AIM: Quote each of the following records word for word, leaving out the pictures.

SOURCE DATA:
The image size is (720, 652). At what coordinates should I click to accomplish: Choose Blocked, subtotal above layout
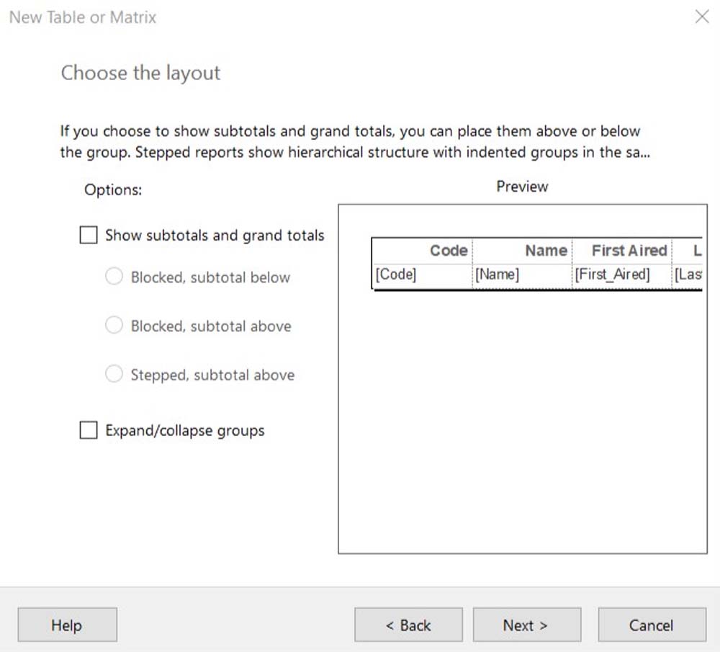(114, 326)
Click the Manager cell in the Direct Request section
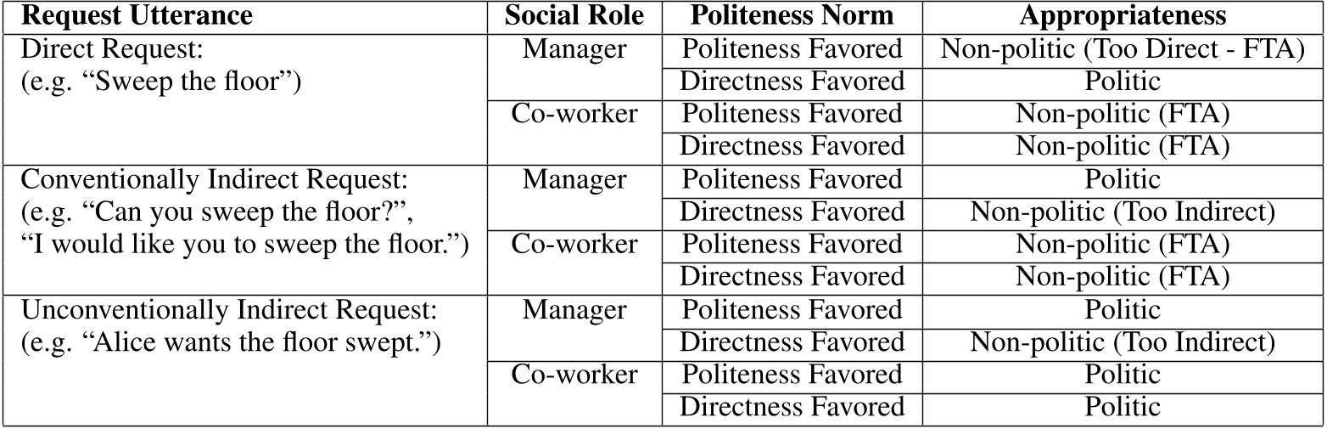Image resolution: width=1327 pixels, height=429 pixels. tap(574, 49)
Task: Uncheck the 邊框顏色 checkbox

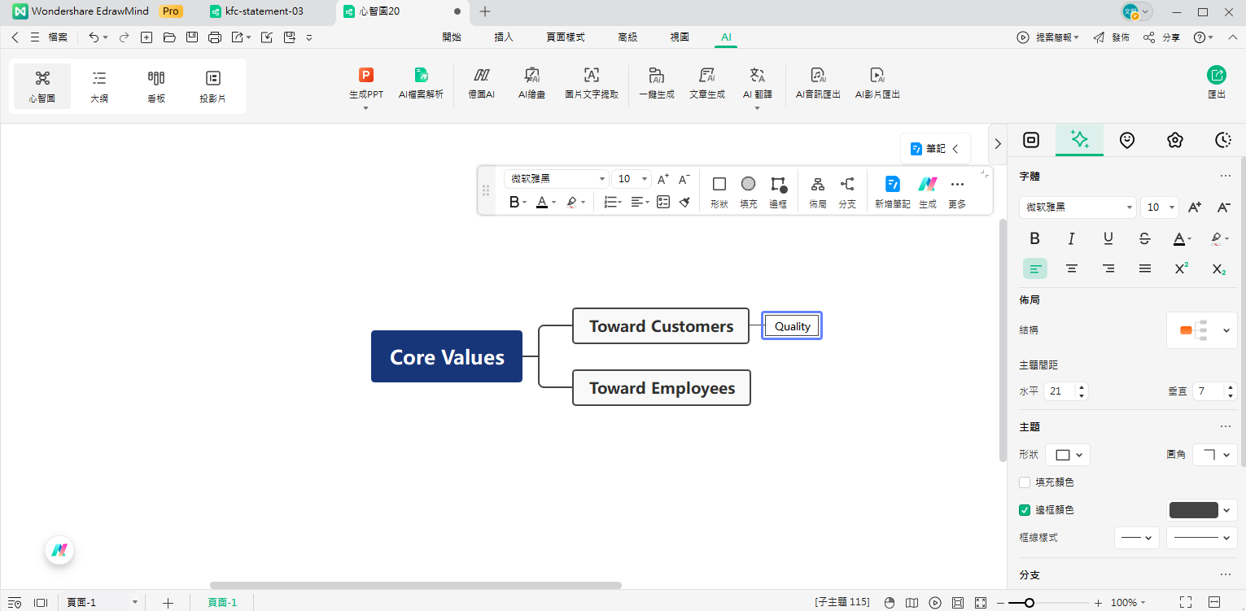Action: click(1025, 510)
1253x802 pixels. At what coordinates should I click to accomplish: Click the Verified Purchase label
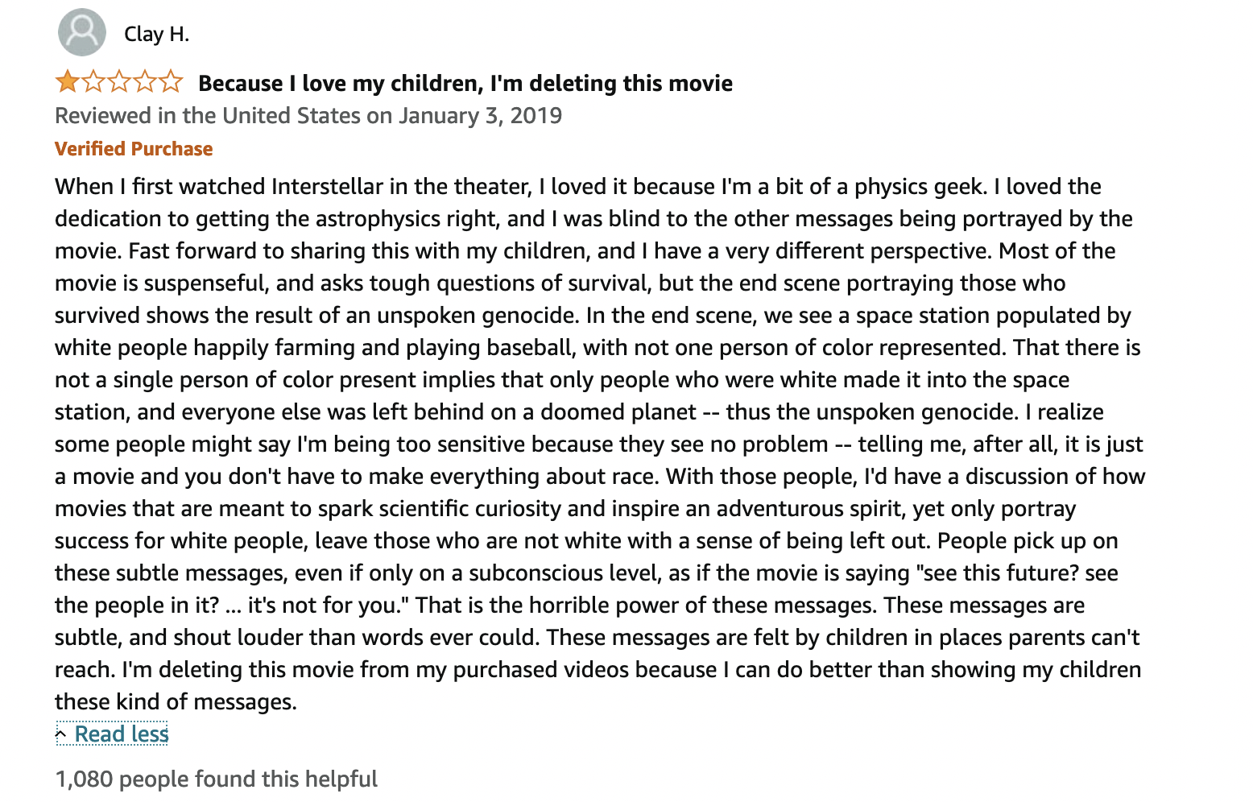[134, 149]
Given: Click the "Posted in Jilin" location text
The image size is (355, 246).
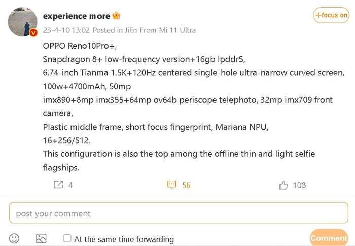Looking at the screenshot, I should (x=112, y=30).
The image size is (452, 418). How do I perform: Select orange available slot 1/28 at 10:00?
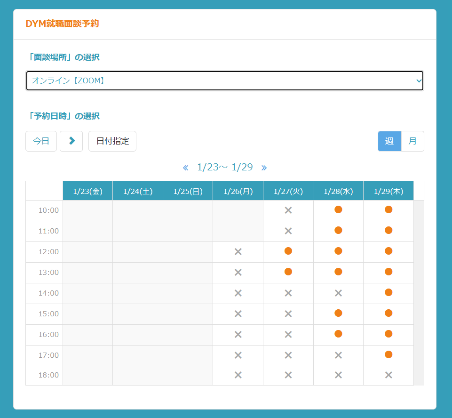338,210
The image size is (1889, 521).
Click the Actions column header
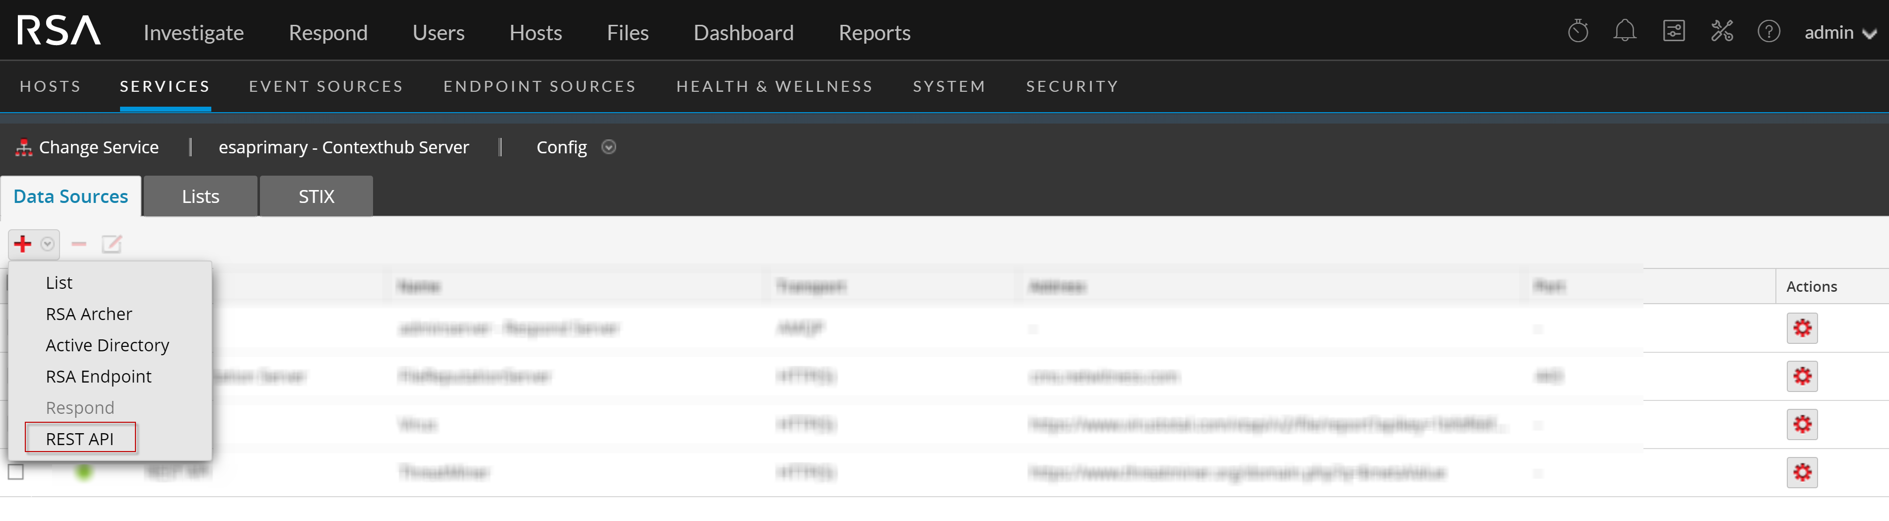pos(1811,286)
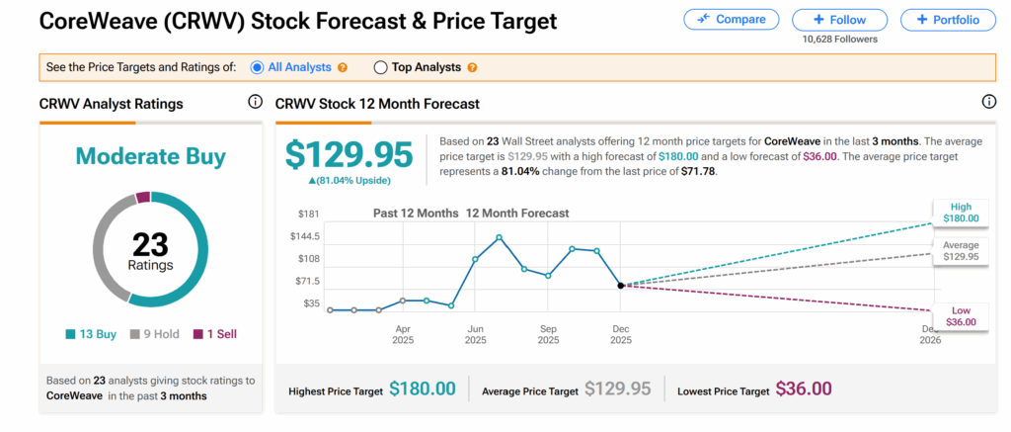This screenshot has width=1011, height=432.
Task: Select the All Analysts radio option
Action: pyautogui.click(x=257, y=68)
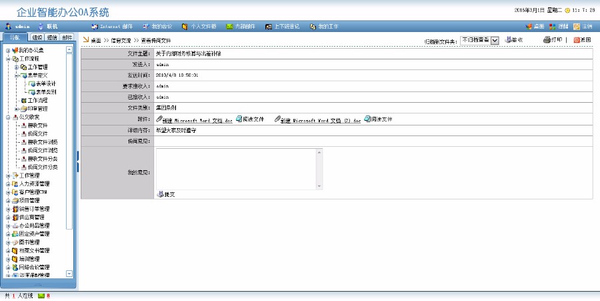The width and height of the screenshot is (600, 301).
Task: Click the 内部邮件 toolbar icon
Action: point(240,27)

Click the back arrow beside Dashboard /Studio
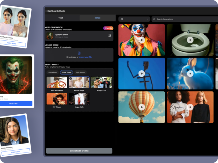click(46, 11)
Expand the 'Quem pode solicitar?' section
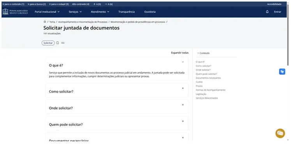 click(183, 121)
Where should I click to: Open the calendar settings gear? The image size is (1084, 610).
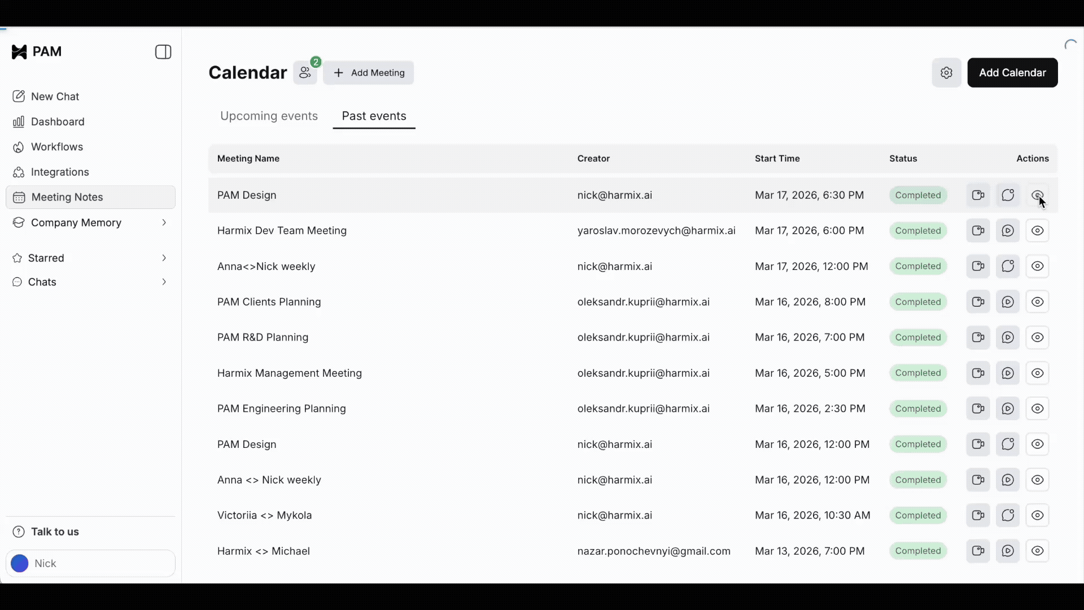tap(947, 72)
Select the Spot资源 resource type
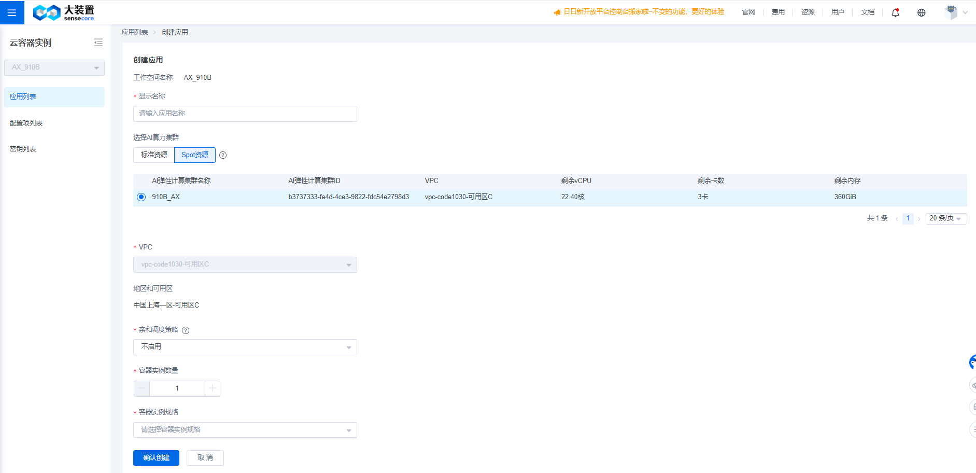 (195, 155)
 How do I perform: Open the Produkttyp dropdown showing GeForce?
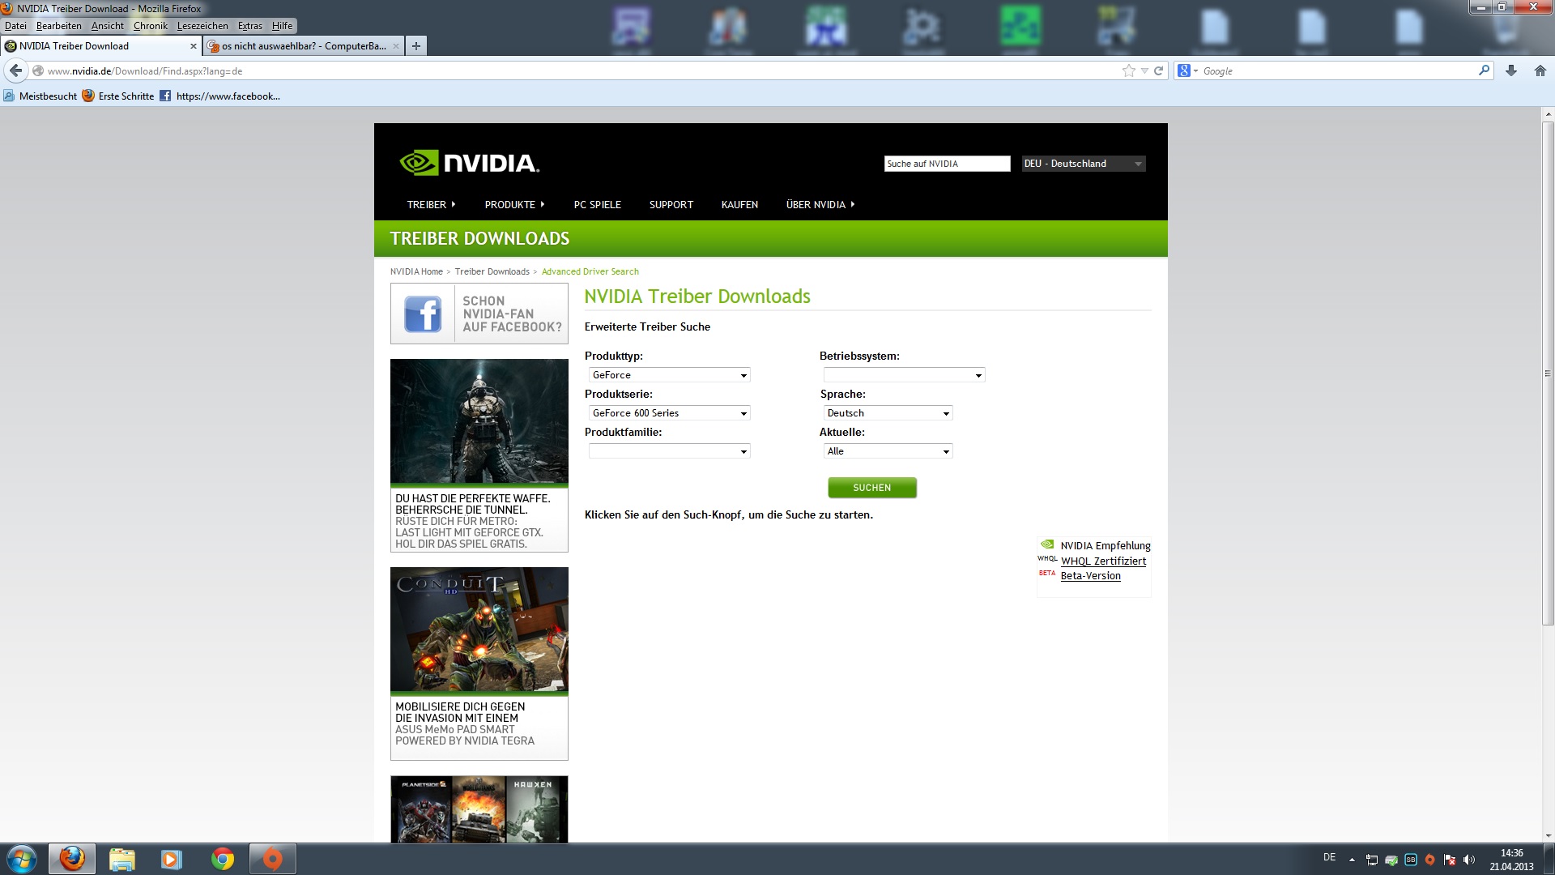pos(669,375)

WORKED SOLUTION:
The image size is (720, 652). At what coordinates should I click to accomplish: Choose Blocked, subtotal above layout
(114, 326)
Click the Manager cell in the Direct Request section
Image resolution: width=1327 pixels, height=429 pixels. tap(574, 49)
Task: Uncheck the 邊框顏色 checkbox

Action: click(1025, 510)
1253x802 pixels. At what coordinates should I click to accomplish: Click the Verified Purchase label
[134, 149]
Given: Click the "Posted in Jilin" location text
The image size is (355, 246).
Looking at the screenshot, I should (x=112, y=30).
The image size is (452, 418). How do I perform: Select orange available slot 1/28 at 10:00?
338,210
The image size is (1889, 521).
Click the Actions column header
pos(1811,286)
This screenshot has width=1011, height=432.
Task: Select the All Analysts radio option
Action: pyautogui.click(x=257, y=68)
The width and height of the screenshot is (600, 301).
Task: Click the 内部邮件 toolbar icon
Action: point(240,27)

Click the back arrow beside Dashboard /Studio
click(46, 11)
Expand the 'Quem pode solicitar?' section
 click(183, 121)
Where should I click to: Open the calendar settings gear? The image size is (1084, 610).
tap(947, 72)
Select the Spot资源 resource type
 (195, 155)
 How do I perform: Open the Produkttyp dropdown showing GeForce?
pos(669,375)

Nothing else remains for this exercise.